Molly had tried a few months ago to run ci in buildkite - and reported everything except front end timeouts seemed to be working - there's also a forem ci pipeline in buildkite (that keeps asking for an irreversible yaml transition) that's probably tied to these
Let's get one of these working (I think I can use a local buildkite agent using the buildkite cli to execute them, otherwise the CI config should have an equivalent docker configuration).
djuber@forem:~/src/forem-for-docker$ docker build .buildkite/
Sending build context to Docker daemon 5.12kB
Step 1/33 : FROM quay.io/forem/ruby:2.7.2
... SNIP ...
Step 18/33 : ENV DOCKERIZE_VERSION=v0.6.1
---> Using cache
---> 55641e4c5e18
Step 19/33 : RUN wget https://github.com/jwilder/dockerize/releases/download/"${DOCKERIZE_VERSION}"/dockerize-linux-amd64-"${DOCKERIZE_VERSION}".tar.gz && tar -C /usr/local/bin -xzvf dockerize-linux-amd64-"${DOCKERIZE_VERSION}".tar.gz && rm dockerize-linux-amd64-"${DOCKERIZE_VERSION}".tar.gz
---> Using cache
---> 1fe7857d3521
Step 20/33 : WORKDIR "${APP_HOME}"
---> Using cache
---> 659f209f360e
Step 21/33 : COPY ./.ruby-version "${APP_HOME}"
COPY failed: file not found in build context or excluded by .dockerignore: stat .ruby-version: file does not exist
djuber@forem:~/src/forem-for-docker$ ls -l .ruby-version
-rw-r--r-- 1 djuber djuber 6 Mar 23 11:01 .ruby-version
djuber@forem:~/src/forem-for-docker$ cat .ruby-version
2.7.2
# I think I needed instead
$ docker build --file .buildkite/Dockerfile . -t testcontainer
That worked (with the file option building from .) - it looks like the coordination for this container requires postgresql up and running (which docker-compose would have done for you).
I'm still getting the carrierwave issue - and still not having this problem locally.
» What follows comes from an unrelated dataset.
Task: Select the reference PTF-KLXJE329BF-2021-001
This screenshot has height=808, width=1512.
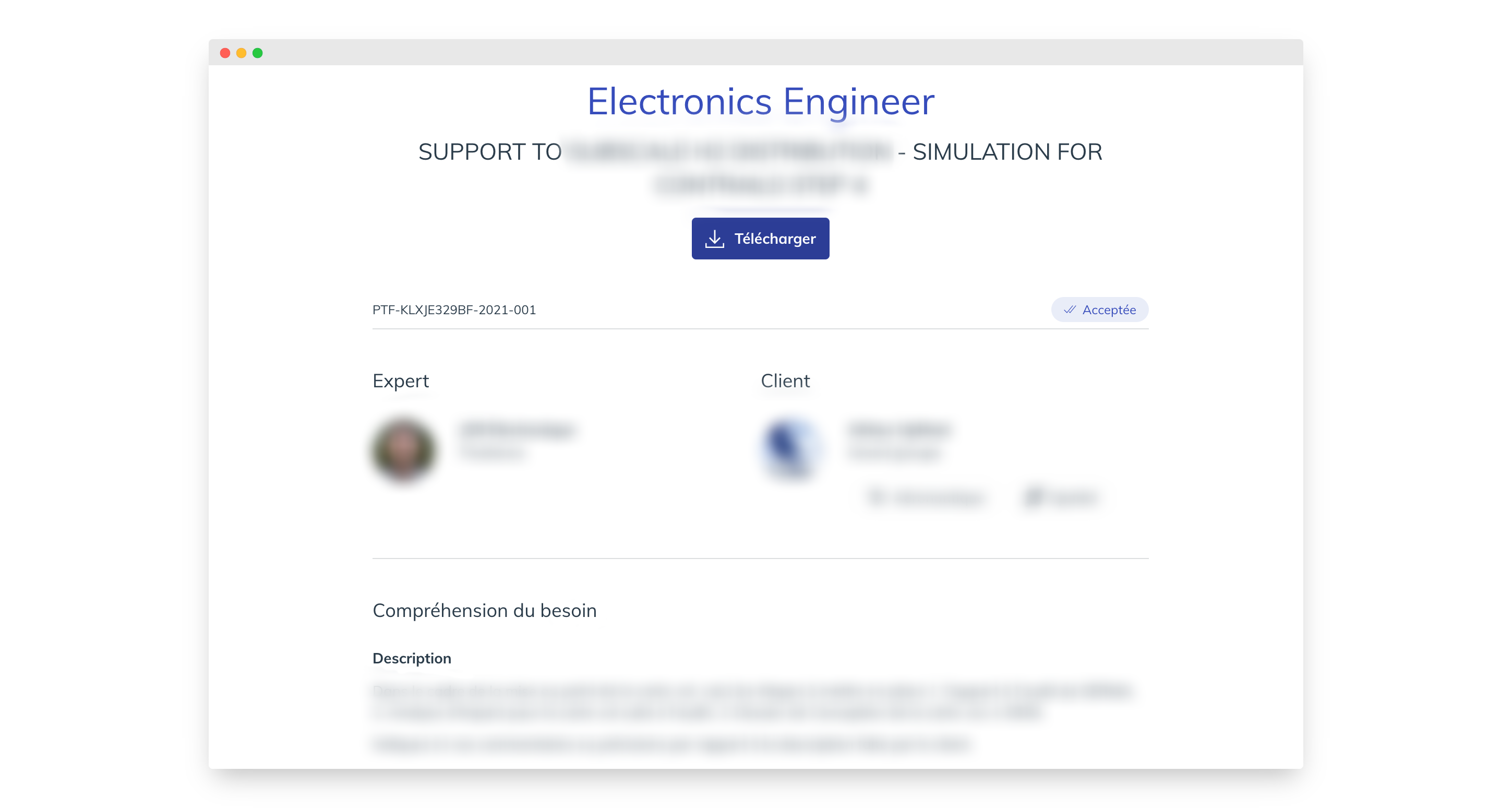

Since molly wasn't crying about this 5 months ago, did something change with the carrierwave setup since then?
oh, I guess I had a typo - we're good - we're good! wow! whoa. this was stupid (and I still don't know what happened to make this work correctly).
can't find chrome (all system/front-end tests require this for selenium)
seems like redis url is localhost:6379 and should not be (a few tests use rpush or put feature flags in redis) - might be a missing RPUSH_URL env var that has been set to redis://redis:6379 in a subsequent commit
admin should show last commit "some date" (might be tied to the entrypoint.sh not finding git?) - this looks like a one-off build process or execution order issue, rather than a problem with the container orchestration.
Next step was "add chrome to the build" since that seems like the biggest improvement if it works correctly. Not sure if the build process was off (at least the first time I confused the image tag and built a bogus name not referenced) - I only shaved one failed spec.
Note to self - adding rspec to entrypoint.sh for test makes running this easier but makes the output happen all at once (less useful for watching impatiently). --format=documentation might help (the issue is the console width tracking that the pretty rspec binary tries to use to know how to fill the screen with green during progress formatting is nil for me in the container when writing to logs, so nothing is sent to output until a WARNING gets triggered (then all pending results are flushed out).
Okay - chrome is found (chrome-headless was not enough) but failures on the same tests because vcr/webmock doesn't know to permit through posts to selenium host
90% sure I saw an "allowed hosts" commit that molly made in another branch that I need to bring in.
Indeed - in spec/rails_helper.rb there is an allow list, I added selenium:4444 to this (which appears to have fixed a bulk of the system test failures) - I'm still getting some issues with file uploads (remote chrome and selenium < 3.14 - might need to update the container in the docker compose).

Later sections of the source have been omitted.